*** Opening of Input material ***

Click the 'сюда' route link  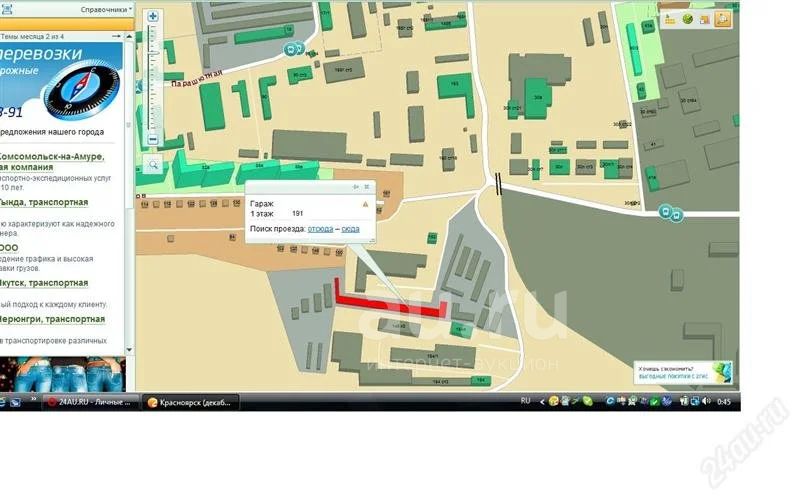coord(350,229)

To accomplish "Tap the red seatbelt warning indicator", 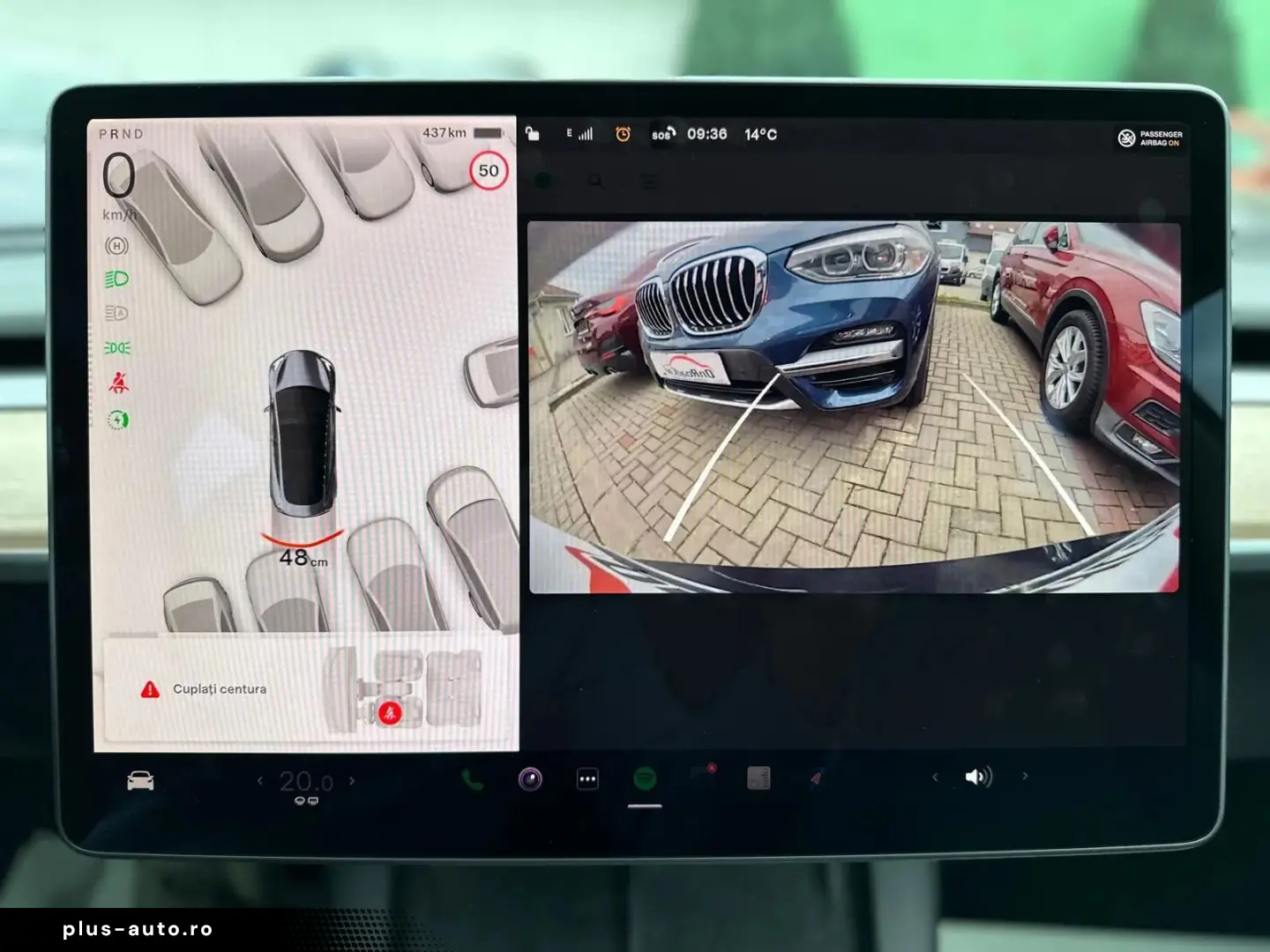I will (x=118, y=383).
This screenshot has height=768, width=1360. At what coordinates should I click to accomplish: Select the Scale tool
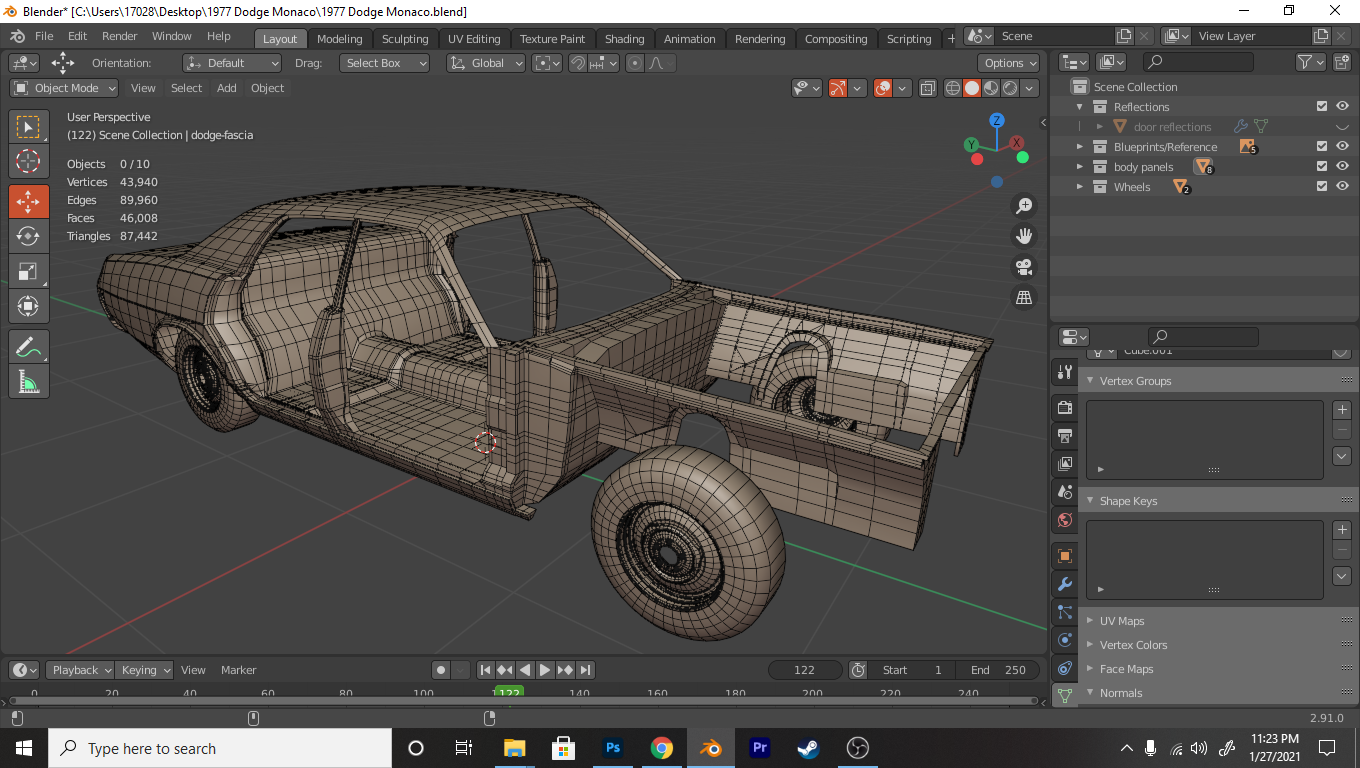click(28, 271)
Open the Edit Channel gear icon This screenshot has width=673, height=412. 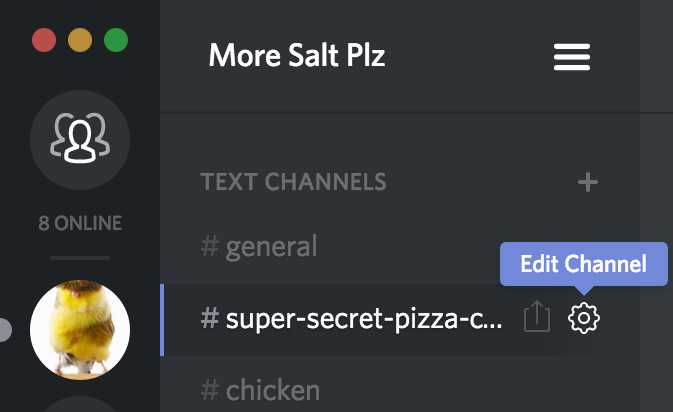coord(584,318)
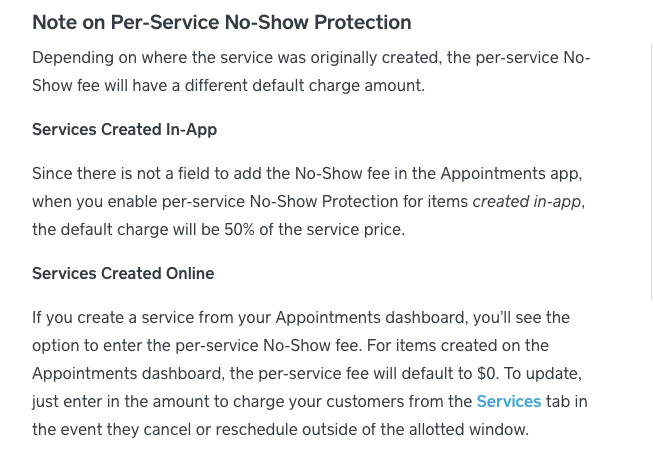This screenshot has height=463, width=653.
Task: Click the line 'Since there is not a field'
Action: (x=307, y=174)
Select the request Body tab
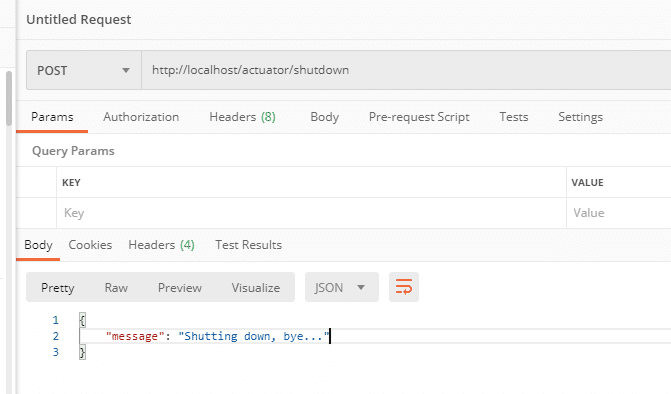 [324, 117]
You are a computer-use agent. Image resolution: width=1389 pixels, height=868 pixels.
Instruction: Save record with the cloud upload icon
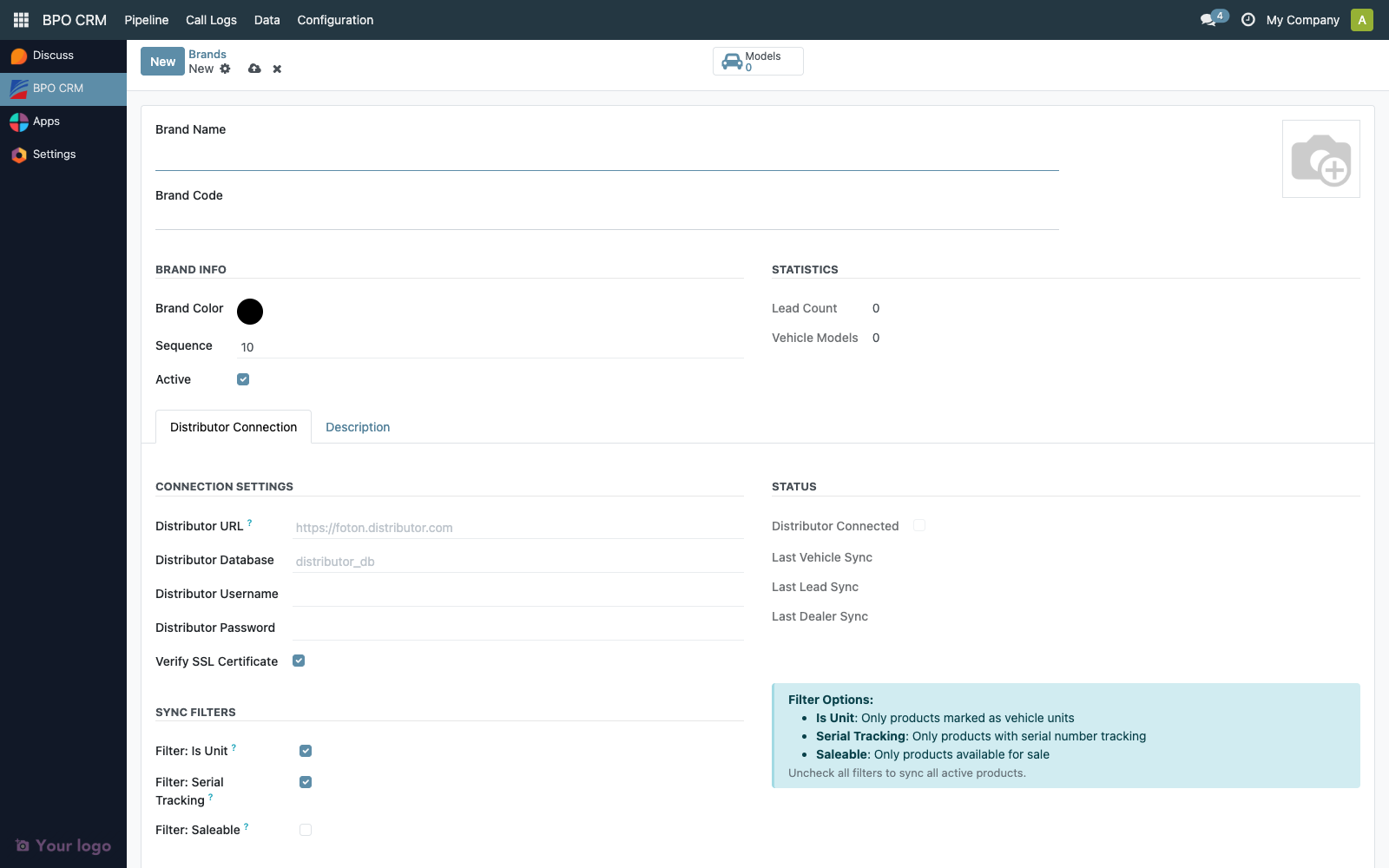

*** Close of Input material ***

**Task directions:**
Take only the line containing "Select the request Body tab" and every line after it to the end of the entries, and copy them exactly, pictures excluded.

**Task answer:**
Select the request Body tab
 [324, 117]
You are a computer-use agent. Image resolution: width=1389 pixels, height=868 pixels.
Instruction: Save record with the cloud upload icon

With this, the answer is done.